Copy the data below verbatim, from the line containing "Describe the element at coordinates (436, 63)" through the line containing "(538, 632).", including both of those lines.

----------------

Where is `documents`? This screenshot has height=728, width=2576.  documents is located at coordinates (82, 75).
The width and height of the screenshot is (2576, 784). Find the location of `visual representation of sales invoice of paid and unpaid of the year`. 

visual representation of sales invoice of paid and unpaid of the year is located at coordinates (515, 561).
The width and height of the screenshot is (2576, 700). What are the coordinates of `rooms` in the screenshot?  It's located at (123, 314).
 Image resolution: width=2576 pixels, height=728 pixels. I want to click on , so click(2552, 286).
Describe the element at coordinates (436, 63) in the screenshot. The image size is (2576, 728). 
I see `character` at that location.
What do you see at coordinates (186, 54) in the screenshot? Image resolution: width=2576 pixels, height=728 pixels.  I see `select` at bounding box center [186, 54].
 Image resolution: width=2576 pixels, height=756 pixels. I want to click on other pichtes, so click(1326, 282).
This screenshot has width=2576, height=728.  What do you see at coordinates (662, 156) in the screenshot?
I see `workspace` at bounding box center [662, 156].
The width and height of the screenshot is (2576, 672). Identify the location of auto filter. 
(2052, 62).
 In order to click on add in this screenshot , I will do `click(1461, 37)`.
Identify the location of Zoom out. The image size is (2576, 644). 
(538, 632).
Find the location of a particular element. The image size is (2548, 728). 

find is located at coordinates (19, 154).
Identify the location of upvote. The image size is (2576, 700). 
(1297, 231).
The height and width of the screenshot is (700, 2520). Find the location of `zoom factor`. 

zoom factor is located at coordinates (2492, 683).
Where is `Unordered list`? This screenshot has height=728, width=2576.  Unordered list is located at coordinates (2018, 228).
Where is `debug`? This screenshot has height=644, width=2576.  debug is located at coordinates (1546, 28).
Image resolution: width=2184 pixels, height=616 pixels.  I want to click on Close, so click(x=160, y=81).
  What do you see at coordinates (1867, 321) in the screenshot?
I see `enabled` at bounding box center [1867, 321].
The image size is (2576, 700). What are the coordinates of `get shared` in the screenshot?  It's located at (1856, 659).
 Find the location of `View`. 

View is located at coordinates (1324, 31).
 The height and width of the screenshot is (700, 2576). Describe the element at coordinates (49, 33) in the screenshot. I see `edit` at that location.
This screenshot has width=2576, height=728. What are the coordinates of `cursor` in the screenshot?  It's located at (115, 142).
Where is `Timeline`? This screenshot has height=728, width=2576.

----------------

Result of the task:
Describe the element at coordinates (436, 63) in the screenshot. The image size is (2576, 728). 
I see `character` at that location.
What do you see at coordinates (186, 54) in the screenshot? Image resolution: width=2576 pixels, height=728 pixels.  I see `select` at bounding box center [186, 54].
 Image resolution: width=2576 pixels, height=756 pixels. I want to click on other pichtes, so click(1326, 282).
This screenshot has width=2576, height=728.  What do you see at coordinates (662, 156) in the screenshot?
I see `workspace` at bounding box center [662, 156].
The width and height of the screenshot is (2576, 672). Identify the location of auto filter. 
(2052, 62).
 In order to click on add in this screenshot , I will do `click(1461, 37)`.
Identify the location of Zoom out. The image size is (2576, 644). 
(538, 632).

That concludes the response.